Problem with NNet3 model

Question

Problem with NNet3 model

FredPraca opened this issue 7 years ago · 4 comments

Hello guys,
I'm trying to use the plugin with the following chain:

gst-launch-1.0 pulsesrc device=alsa_input.pci-0000_00_05.0.analog-stereo ! queue ! audioconvert ! audioresample ! tee name=t ! queue ! kaldinnet2onlinedecoder use-threaded-decoder=0 nnet-mode=3 model=/opt/models/fr/final.mdl word-syms=/opt/models/fr/words.txt fst=/opt/models/fr/HCLG.fst mfcc-config=/opt/models/fr/mfcc_hires.conf ivector-extraction-config=/opt/models/fr/ivector-extraction/ivector_extractor.conf phone-syms=/opt/models/fr/phones.txt frame-subsampling-factor=3 max-active=7000 beam=13.0 lattice-beam=8.0 acoustic-scale=1 do-endpointing=1 endpoint-silence-phones=\"1:2:3:4:5:16:17:18:19:20\" traceback-period-in-secs=0.25 num-nbest=2 chunk-length-in-secs=0.25 ! filesink async=0 location=/dev/stdout t. ! queue ! autoaudiosink async=0

The problem is that I get the following assert:

ASSERTION_FAILED ([5.2]:AdvanceChunk():decodable-online-looped.cc:223) : 'current_log_post_.NumRows() == info_.frames_per_chunk / info_.opts.frame_subsampling_factor && current_log_post_.NumCols() == info_.output_dim'

[ Stack-Trace: ]

kaldi::MessageLogger::HandleMessage(kaldi::LogMessageEnvelope const&, char const*)
kaldi::MessageLogger::~MessageLogger()
kaldi::KaldiAssertFailure_(char const*, char const*, int, char const*)
kaldi::nnet3::DecodableNnetLoopedOnlineBase::AdvanceChunk()
kaldi::nnet3::DecodableNnetLoopedOnlineBase::EnsureFrameIsComputed(int)
kaldi::nnet3::DecodableAmNnetLoopedOnline::LogLikelihood(int, int)
kaldi::LatticeFasterOnlineDecoder::ProcessEmitting(kaldi::DecodableInterface*)
kaldi::LatticeFasterOnlineDecoder::AdvanceDecoding(kaldi::DecodableInterface*, int)
kaldi::SingleUtteranceNnet3Decoder::AdvanceDecoding()
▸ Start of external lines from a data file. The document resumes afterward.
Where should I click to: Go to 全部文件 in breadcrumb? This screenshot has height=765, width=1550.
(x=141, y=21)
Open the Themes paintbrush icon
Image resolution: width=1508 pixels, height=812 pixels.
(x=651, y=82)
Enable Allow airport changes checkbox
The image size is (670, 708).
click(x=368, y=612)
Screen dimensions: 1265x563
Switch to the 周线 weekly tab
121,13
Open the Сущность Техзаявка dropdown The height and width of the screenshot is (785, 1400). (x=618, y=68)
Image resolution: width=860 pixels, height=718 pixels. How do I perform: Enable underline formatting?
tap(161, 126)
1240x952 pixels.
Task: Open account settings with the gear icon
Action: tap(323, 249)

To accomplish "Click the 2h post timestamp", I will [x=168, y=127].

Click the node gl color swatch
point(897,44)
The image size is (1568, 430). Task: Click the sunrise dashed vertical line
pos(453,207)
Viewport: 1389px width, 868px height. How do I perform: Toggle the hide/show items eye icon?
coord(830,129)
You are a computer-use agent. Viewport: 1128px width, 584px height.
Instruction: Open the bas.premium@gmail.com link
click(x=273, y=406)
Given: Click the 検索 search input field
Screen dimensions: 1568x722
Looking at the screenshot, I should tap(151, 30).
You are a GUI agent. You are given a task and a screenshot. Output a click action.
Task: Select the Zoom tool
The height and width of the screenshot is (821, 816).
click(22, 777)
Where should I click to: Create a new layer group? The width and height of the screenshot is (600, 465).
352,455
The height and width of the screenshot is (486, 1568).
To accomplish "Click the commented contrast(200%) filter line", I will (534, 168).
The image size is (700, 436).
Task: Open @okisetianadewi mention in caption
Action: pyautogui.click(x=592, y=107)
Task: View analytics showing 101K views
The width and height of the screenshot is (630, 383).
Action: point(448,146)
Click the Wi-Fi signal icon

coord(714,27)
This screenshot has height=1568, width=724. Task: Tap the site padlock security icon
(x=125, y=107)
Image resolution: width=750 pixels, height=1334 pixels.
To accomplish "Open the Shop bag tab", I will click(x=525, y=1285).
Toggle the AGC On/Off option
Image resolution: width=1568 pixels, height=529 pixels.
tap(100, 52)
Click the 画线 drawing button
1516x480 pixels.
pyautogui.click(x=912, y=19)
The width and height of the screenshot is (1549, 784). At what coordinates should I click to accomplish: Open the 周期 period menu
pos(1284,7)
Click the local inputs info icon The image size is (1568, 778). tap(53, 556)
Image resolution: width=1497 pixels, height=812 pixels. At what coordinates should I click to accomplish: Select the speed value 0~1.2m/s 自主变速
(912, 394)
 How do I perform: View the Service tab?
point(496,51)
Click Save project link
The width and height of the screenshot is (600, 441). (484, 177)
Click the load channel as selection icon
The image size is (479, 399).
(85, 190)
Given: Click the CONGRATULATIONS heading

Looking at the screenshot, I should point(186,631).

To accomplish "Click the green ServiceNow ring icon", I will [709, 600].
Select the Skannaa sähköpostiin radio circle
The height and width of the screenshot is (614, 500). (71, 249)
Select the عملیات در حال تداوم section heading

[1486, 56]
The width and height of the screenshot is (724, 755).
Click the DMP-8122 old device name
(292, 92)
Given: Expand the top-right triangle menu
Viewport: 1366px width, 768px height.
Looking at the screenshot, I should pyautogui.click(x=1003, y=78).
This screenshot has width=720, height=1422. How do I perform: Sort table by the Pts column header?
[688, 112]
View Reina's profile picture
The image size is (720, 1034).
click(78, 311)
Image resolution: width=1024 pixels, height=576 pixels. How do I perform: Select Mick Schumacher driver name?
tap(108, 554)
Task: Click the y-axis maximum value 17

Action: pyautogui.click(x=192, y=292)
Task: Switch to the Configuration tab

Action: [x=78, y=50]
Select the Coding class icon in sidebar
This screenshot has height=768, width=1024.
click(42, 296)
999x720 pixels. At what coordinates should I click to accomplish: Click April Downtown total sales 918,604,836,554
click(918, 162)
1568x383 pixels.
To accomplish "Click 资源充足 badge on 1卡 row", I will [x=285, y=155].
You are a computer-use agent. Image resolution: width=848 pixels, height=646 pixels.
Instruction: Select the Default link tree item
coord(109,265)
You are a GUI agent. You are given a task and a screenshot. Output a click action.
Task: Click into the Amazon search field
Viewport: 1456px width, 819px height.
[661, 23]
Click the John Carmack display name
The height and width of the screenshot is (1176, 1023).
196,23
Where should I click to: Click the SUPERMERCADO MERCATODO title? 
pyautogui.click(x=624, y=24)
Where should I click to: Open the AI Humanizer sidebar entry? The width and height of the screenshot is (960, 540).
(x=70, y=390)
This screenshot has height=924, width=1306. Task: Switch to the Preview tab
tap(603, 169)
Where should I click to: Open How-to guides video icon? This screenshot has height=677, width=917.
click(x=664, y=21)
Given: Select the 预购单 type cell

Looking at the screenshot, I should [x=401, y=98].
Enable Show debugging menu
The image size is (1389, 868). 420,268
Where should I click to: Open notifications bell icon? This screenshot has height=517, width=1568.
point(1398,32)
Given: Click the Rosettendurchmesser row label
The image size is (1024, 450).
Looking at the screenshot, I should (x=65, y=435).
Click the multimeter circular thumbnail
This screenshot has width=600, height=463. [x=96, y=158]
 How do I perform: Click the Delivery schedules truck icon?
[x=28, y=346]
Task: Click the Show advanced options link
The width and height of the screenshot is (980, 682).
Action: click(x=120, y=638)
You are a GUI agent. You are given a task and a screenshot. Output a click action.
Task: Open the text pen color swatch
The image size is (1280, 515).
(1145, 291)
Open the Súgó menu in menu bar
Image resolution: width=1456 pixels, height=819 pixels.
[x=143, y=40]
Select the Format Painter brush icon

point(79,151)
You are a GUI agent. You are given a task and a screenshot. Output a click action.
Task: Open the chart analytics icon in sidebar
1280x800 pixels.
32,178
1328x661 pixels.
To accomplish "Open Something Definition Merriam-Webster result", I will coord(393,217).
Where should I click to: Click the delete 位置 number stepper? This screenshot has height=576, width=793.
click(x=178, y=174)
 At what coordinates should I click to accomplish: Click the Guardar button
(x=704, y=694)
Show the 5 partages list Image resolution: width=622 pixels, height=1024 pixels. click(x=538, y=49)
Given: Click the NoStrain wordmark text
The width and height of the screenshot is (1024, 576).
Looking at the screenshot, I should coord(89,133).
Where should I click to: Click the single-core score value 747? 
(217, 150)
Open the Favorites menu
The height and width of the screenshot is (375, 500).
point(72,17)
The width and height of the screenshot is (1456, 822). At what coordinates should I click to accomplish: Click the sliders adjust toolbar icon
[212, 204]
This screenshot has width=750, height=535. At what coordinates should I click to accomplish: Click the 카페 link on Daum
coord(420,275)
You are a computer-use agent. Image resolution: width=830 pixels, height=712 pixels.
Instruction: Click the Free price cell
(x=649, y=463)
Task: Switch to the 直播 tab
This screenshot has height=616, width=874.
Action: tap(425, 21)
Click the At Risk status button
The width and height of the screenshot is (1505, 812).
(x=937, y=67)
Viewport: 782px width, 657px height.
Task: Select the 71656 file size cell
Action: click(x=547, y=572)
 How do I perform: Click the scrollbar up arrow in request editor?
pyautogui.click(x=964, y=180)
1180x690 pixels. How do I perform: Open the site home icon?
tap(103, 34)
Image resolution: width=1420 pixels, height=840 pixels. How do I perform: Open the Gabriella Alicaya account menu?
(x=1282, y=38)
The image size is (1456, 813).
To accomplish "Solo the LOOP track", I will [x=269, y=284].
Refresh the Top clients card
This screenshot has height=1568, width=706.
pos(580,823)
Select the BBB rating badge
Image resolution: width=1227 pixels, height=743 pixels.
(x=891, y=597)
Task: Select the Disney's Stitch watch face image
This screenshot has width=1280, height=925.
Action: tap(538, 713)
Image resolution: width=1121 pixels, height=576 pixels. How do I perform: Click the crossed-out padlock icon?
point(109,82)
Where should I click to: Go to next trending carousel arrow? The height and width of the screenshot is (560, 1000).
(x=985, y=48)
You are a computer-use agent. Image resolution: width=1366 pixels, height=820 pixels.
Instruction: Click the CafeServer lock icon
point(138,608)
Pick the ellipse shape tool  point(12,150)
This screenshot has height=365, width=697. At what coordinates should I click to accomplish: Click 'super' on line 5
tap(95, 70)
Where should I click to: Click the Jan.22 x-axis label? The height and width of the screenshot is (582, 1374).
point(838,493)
The curious thing is that it works when used with the Kaldi Gstreamer Server.
I can avoid this assert by removing the frame-subsampling-factor but in this case, it becomes really long and I get a warning about the lattice beam.

Any idea ?

Answer 1 · 2018-01-22T12:44:27.000Z

For the sake of completeness, I also should say that it fails the same way with the gui-demo code.

Answer 2 · 2018-01-23T16:14:55.000Z

Good news, I made it work but the fix is not that good.
In fact, the problem is in the order of the parameters used.
When putting fst and model in last positions, it works.

gst-launch-1.0 pulsesrc device=alsa_input.pci-0000_00_05.0.analog-stereo ! queue ! \
               audioconvert ! \
               audioresample ! tee name=t ! queue ! \
	       kaldinnet2onlinedecoder \
	       use-threaded-decoder=0 \
	       nnet-mode=3 \
	       word-syms=/opt/models/fr/words.txt \
	       mfcc-config=/opt/models/fr/mfcc_hires.conf \
	       ivector-extraction-config=/opt/models/fr/ivector-extraction/ivector_extractor.conf \
	       phone-syms=/opt/models/fr/phones.txt \
	       frame-subsampling-factor=3 \
	       max-active=7000 \
	       beam=13.0 \
	       lattice-beam=8.0 \
	       acoustic-scale=1 \
	       do-endpointing=1 \
	       endpoint-silence-phones=1:2:3:4:5:16:17:18:19:20 \
	       traceback-period-in-secs=0.25 \
	       num-nbest=2 \
	       chunk-length-in-secs=0.25 \
	       fst=/opt/models/fr/HCLG.fst \
	       model=/opt/models/fr/final.mdl \
	       ! filesink async=0 location=/dev/stdout t. ! queue ! autoaudiosink async=0

I think it's anyway still a problem.

Answer 3 · 2018-02-16T21:07:41.000Z

Thank you for posting your workaround.

Answer 4 · 2018-02-19T10:20:03.000Z

The problem is that the fix only closes the server version but we use it as GStreamer plugin directly.
So, I would say that this issue on the plugin is not closed.